By Dr. Robert Thorson

Ignorance is bliss … until it kills you.

Lahar. What is it? What does it mean?

It meant death to the Philippine village of Guinsaugon, where 206 children were buried alive in their school last month. It meant death to residents of the Andean nation of Columbia, where 23,000 people were killed in 1985. And unless the residents of Washington state understand its meaning, it will likely mean death to some of them as well.

Lahar is an Indonesian word that describes a swift-moving debris flow involving volcanic soils. They are frequent in valleys throughout the island archipelago comprising the Philippines, Indonesia, Malaysia and New Guinea. Drenching monsoon rains alternate with summer dry seasons, causing the lava, ash and other volcanic ejecta to weather into reddish-brown, greasy, clay-rich soils.

Monsoons during La Nina years are especially dangerous because the already weak soils become even weaker when completely saturated. The result is a sodden mass of rock and mud that barely holds together.

Then the slope squashes under its own weight. A coherent mass gradually begins to break apart and creep downhill. As sliding commences, the water within pore spaces is wrung out as if from a sponge. But because it can’t seep away fast enough, the whole mass liquefies into a dense pudding that picks up rocks and debris as it flows downhill like a galloping valley glacier. The cement-like mush eventually comes to rest, leaving behind a mixture of mud, rock, forest debris, mangled houses and entombed corpses.

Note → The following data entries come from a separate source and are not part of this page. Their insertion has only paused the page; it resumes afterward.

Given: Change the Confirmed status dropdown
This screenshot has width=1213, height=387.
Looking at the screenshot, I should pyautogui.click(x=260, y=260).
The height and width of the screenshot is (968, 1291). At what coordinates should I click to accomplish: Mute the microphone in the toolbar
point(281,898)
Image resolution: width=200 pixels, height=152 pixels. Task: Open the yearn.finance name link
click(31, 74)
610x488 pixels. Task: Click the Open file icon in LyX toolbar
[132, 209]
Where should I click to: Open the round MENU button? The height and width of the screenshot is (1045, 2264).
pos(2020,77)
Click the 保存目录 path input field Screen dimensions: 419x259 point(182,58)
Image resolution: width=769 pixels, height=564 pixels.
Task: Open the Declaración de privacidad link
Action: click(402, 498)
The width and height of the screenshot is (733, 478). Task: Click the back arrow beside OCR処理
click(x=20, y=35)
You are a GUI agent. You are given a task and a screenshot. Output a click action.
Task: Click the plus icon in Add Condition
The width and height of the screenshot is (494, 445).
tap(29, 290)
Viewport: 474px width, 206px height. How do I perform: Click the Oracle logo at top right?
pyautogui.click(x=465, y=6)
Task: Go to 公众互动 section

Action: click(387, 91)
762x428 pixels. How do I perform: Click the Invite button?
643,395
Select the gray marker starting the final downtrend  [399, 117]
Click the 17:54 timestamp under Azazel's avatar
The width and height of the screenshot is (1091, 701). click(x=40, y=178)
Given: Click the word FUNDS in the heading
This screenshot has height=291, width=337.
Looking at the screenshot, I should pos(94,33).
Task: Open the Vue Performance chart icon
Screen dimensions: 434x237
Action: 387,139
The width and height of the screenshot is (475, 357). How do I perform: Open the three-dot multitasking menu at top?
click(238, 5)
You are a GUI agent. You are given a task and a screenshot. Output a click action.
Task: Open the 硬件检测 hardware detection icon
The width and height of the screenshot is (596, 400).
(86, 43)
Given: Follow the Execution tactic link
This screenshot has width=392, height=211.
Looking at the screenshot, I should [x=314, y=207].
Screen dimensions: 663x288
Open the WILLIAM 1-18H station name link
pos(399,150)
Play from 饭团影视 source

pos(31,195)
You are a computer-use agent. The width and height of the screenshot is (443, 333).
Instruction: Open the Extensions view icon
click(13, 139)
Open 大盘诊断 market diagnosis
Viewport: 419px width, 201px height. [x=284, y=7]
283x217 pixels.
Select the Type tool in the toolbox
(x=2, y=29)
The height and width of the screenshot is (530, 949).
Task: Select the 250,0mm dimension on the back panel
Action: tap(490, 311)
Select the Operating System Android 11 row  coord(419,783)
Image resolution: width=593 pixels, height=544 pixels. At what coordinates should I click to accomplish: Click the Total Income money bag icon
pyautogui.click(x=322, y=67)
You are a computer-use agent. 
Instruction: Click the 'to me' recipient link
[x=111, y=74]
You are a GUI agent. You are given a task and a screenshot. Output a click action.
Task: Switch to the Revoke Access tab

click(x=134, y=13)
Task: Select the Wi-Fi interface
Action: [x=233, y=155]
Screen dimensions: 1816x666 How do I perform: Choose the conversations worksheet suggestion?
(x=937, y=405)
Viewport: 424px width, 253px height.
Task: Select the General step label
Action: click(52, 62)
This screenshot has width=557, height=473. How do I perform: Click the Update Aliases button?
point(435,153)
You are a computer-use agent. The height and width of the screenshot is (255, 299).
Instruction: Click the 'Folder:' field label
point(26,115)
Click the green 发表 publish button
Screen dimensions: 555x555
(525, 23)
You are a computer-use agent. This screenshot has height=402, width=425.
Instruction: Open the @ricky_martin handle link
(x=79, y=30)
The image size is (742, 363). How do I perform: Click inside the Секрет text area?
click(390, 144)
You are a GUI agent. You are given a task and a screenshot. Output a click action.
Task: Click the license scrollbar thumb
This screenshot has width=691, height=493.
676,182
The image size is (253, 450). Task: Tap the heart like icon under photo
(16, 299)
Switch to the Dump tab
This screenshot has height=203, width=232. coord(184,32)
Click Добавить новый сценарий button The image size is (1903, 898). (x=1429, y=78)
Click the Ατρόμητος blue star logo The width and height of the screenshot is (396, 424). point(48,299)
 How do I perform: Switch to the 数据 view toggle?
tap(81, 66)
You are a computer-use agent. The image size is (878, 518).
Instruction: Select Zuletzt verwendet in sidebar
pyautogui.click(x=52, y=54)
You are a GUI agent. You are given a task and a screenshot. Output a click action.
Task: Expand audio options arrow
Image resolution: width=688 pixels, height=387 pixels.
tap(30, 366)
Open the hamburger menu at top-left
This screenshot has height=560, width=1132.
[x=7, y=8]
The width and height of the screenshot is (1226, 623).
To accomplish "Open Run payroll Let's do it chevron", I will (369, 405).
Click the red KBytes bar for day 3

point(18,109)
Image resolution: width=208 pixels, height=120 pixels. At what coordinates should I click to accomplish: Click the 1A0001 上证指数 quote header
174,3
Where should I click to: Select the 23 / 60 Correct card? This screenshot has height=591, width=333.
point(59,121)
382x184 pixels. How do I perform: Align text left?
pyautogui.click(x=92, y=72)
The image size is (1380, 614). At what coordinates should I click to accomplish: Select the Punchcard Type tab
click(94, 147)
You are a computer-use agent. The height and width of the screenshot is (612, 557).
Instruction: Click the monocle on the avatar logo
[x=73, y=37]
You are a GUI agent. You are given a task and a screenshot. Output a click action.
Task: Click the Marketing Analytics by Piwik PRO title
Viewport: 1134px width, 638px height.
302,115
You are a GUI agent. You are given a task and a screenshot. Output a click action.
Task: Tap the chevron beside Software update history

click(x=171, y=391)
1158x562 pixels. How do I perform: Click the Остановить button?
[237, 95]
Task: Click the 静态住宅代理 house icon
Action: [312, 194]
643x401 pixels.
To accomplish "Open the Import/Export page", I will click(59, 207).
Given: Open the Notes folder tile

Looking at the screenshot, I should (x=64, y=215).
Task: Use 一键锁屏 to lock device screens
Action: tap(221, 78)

As is typical in the wake of any natural disaster, the role of the Philippine government at all levels has met with mixed reviews. Officials have been blamed for allowing the logging that contributed to the problem, praised for recognizing the warning signs and ordering an evacuation, and criticized for lax enforcement of the evacuation order and the resulting calamity.

But as the drenching rains continue, the government has finally gotten deadly serious. After the disappearance of one village, 11 others were re-examined in late February to assess the landslide threat. Five of the 11 villages were found to be in such critical danger that they were evacuated and are being relocated elsewhere. I just hope that residents have enough sense to follow the advice of their own government geologists and engineers. If ever there was a circumstance where government can perform a public service better than the private sector, this is one of them.

The word lahar is also widely used by earth scientists in the United States, but seldom if ever by the public. Decades of work by government scientists at the U.S. Cascade Volcanic Observatory and the Washington State Division of Geology and Earth Resources have demonstrated that killer lahars intermittently descend from Mount Rainier, the massive strato-volcano that looms above Tacoma and Seattle, and upon which I was married. Every 500 to 1,000 years, lahars move down from the mountain to inundate what are now densely populated sectors of the Puyallup Valley up to 60 miles away. Because they will almost certainly come again with deadly force, a lahar-detection system and an early warning system for emergency evacuation are being installed and tested.

The case study on which the Mount Rainier system is based comes from Armero, Columbia. This small city lies in a pleasant Andean valley, 45 miles below the summit of a Mount Rainier clone, Nevado del Ruiz. There, the combination of earth tremors and an eruption that melted glacier ice triggered a 1985 lahar that raced down the valley faster than anyone could run, killing 23,000 people. The geologists had predicted what would happen, though few understood the threat, including the mayor of the town, who died while telling residents not to worry.

I am delighted that the Philippine government is relocating villages built on landslide and lahar deposits. I’ll be equally delighted when the residents living in the shadow of Mount Rainier (and below other wet and glacier-capped volcanoes) pay attention to the evacuation orders that must inevitably come. Public safety must defer to earthly power. And there is no power on earth like that of a volcano, whether blowing up in an eruption or falling down with a lahar.